Stored data:
+--
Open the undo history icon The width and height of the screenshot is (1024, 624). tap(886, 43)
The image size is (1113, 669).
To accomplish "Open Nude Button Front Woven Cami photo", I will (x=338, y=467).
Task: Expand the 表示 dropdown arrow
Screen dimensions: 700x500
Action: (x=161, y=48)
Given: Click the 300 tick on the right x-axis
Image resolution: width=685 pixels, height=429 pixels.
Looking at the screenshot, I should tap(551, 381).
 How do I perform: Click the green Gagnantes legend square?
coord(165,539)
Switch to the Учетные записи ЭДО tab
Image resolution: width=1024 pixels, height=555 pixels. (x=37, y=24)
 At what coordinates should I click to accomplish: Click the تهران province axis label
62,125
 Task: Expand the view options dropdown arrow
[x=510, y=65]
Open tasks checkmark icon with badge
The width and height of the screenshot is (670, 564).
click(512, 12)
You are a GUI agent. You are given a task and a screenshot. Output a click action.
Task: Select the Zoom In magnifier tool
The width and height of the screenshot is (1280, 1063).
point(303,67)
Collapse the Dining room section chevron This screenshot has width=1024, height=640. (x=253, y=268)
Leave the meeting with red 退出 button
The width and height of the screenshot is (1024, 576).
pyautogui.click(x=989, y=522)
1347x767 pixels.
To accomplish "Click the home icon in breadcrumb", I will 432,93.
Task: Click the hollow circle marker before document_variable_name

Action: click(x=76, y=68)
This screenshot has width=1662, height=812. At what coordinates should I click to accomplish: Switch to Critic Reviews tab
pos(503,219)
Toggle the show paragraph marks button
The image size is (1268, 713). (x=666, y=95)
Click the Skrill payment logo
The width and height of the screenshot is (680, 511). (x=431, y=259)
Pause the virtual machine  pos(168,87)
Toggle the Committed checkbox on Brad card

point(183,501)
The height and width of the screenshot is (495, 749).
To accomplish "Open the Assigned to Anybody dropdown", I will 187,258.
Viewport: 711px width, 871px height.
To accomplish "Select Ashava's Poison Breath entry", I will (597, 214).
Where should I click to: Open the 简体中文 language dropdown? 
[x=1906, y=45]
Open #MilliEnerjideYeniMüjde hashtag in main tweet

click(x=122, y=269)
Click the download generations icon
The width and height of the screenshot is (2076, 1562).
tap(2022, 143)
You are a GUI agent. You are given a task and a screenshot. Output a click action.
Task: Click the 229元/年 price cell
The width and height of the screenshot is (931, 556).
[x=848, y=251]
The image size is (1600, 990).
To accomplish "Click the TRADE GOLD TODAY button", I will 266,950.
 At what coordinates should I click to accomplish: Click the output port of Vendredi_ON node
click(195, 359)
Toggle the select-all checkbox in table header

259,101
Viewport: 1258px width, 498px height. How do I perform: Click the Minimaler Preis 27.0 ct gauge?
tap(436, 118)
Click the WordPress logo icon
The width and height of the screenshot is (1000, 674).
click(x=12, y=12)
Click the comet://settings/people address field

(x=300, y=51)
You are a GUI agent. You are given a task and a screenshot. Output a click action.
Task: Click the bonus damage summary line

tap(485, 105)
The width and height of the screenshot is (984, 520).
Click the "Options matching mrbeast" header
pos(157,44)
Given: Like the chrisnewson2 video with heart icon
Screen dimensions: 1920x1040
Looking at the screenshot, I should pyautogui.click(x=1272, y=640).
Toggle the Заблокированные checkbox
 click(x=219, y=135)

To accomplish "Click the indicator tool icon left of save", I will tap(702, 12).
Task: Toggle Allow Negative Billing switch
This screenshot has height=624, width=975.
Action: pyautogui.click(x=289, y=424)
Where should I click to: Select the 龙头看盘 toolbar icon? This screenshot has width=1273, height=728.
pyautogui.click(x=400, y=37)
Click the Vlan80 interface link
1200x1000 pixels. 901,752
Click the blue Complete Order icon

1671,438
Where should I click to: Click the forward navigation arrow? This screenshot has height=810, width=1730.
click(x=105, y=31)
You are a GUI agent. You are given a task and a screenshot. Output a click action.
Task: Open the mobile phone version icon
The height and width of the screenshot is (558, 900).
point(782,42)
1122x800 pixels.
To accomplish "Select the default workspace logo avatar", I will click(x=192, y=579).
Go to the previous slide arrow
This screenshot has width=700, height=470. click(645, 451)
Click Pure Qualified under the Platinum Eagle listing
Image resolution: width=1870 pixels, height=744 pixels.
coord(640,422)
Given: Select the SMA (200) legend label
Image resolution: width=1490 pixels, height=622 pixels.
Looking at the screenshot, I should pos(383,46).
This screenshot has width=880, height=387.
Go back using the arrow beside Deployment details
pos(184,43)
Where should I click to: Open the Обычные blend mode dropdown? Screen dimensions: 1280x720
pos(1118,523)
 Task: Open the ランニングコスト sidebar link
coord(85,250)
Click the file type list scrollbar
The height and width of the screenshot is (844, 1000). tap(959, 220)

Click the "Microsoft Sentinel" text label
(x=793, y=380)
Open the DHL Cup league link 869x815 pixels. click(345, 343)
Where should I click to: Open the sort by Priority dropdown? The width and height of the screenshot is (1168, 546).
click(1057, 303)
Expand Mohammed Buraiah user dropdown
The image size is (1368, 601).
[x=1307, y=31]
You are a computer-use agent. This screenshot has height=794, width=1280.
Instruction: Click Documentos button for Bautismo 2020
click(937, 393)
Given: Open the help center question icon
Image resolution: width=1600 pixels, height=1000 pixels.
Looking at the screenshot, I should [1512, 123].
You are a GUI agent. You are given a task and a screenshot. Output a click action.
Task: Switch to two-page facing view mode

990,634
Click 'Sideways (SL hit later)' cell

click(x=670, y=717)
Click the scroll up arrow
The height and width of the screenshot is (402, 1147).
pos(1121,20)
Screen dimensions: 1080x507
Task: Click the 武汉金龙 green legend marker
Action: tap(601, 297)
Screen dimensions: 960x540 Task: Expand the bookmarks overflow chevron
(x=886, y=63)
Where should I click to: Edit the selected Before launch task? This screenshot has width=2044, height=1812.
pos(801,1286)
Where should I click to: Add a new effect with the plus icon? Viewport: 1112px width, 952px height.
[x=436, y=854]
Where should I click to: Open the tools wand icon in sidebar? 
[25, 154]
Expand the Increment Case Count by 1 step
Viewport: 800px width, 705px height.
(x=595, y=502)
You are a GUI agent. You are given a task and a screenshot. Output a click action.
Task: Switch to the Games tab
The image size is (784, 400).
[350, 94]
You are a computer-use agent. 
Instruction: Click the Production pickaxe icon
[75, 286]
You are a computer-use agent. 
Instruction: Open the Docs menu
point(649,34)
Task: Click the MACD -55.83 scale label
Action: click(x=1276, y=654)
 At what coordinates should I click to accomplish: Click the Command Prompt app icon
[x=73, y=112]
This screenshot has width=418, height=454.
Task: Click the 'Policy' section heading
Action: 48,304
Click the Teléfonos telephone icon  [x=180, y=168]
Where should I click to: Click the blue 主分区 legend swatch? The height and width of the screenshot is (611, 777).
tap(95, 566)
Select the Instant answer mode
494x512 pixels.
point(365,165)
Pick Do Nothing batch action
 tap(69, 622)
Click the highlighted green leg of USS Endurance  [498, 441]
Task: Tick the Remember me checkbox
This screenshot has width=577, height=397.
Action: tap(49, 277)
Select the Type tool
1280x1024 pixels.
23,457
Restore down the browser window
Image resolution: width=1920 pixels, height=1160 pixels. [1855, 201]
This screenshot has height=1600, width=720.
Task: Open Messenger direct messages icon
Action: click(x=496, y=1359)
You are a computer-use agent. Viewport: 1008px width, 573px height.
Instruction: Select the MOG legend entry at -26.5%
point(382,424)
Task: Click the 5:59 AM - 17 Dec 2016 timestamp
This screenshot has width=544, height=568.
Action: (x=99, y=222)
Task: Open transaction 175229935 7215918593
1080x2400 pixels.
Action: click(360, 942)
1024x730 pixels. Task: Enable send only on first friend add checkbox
+--
*TASK ITEM:* Please write out exactly the lines from the start of the data through the line that contains "Given: Click the 300 tick on the right x-axis", both ends included, and nothing else.

*TASK ANSWER:*
Open the undo history icon The width and height of the screenshot is (1024, 624). tap(886, 43)
The image size is (1113, 669).
To accomplish "Open Nude Button Front Woven Cami photo", I will (x=338, y=467).
Task: Expand the 表示 dropdown arrow
Screen dimensions: 700x500
Action: (x=161, y=48)
Given: Click the 300 tick on the right x-axis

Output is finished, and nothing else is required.